An Improved Milken Results in Fewer Classrooms

Justin Leff

Editor-in-Chief

Milken students returned this fall to a beautifully remodeled campus, with the addition of The Guerin Family Institute for Advanced Sciences and the Architecture and Design Institute. The renovations provide students with an unlimited amount of new opportunities to explore their passions in the arts and sciences. The new Milken, however, is without a Beit Midrash, which functioned as three classrooms. Even with the addition of two new classrooms, there is still a new loss of one classroom. While that may not seem like a lot, it has led to an increase in the number of students in many AP and Hebrew classes.  

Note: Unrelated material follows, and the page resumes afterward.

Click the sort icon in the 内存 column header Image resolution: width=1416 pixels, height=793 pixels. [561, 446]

“We lost 10 class periods worth of rooms,” said Mr. Beau Lindsay, Vice Principal. “We did add two new classrooms, but we’re still down one room. Fortunately, the new Beit Midrash will add many more rooms.”

While it’s mostly understood that the larger classrooms are temporary, it hasn’t stopped students and parents from expressing their disapproval. A student who wishes to remain anonymous said, “It’s just much harder to get that one-on-one attention that smaller classes offer. I get that an AP class is more independent and the teacher is the guide while the students do their reading and studying, but the size of the class makes it harder to focus and stay on task.”

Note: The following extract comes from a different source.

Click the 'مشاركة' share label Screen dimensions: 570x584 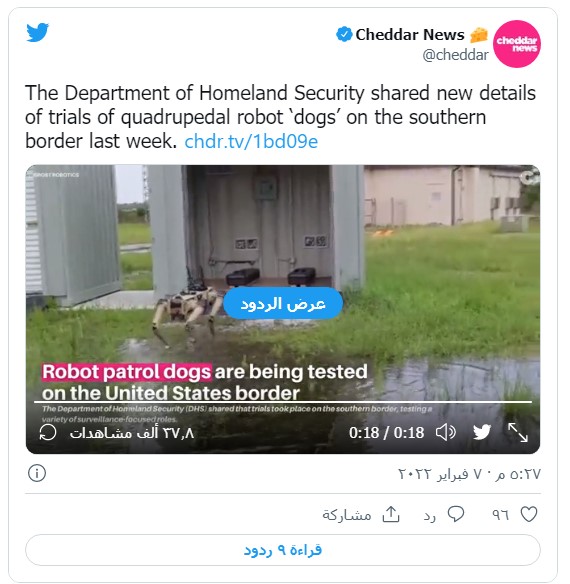(347, 515)
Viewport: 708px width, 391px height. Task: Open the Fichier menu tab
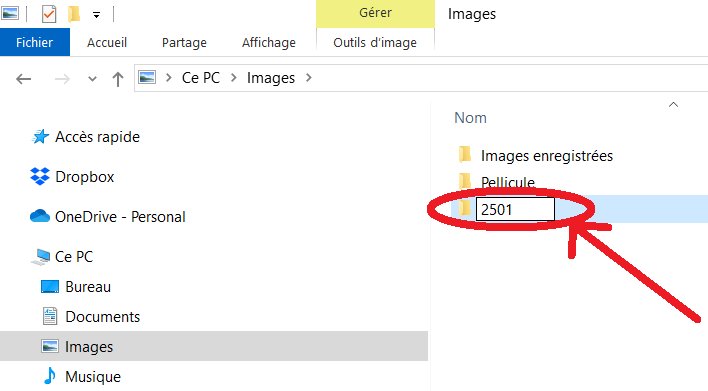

As for the lack of Hebrew levels, that also has to do with the availability of classrooms. A concerned parent of a child in a large Hebrew class had this to say: “My daughter’s Hebrew class has 23 students in it! She also is supposed to be in regular Hebrew, but they only had an honors class for her level this year. I think they should hire a new teacher so they can have enough teachers to cater to all the students’ Hebrew levels, instead of combining a regular and honors class into a huge class. My child is falling behind and I worry her grades will suffer.”

Since then, this Hebrew class with the regular and honors students has decided to split in two for certain assignments to cater to different needs. The Hebrew department is also in a transition year, changing the names and levels of their classes. Next year, the “basic” that precedes certain Hebrew classes will be removed, and instead will just be “Hebrew 1.”

Some of these larger Hebrew classes have already been broken up into two classes. As to whether the school will decide to use the quiet room in the library as a temporary bonus class, or build a sukkah-like outdoor classroom for more room, remains to be seen. Next year, the class size problem will seem like a distant problem with the addition of the new Beit Midrash; but either way, students and teachers are working to make the best of this temporary situation.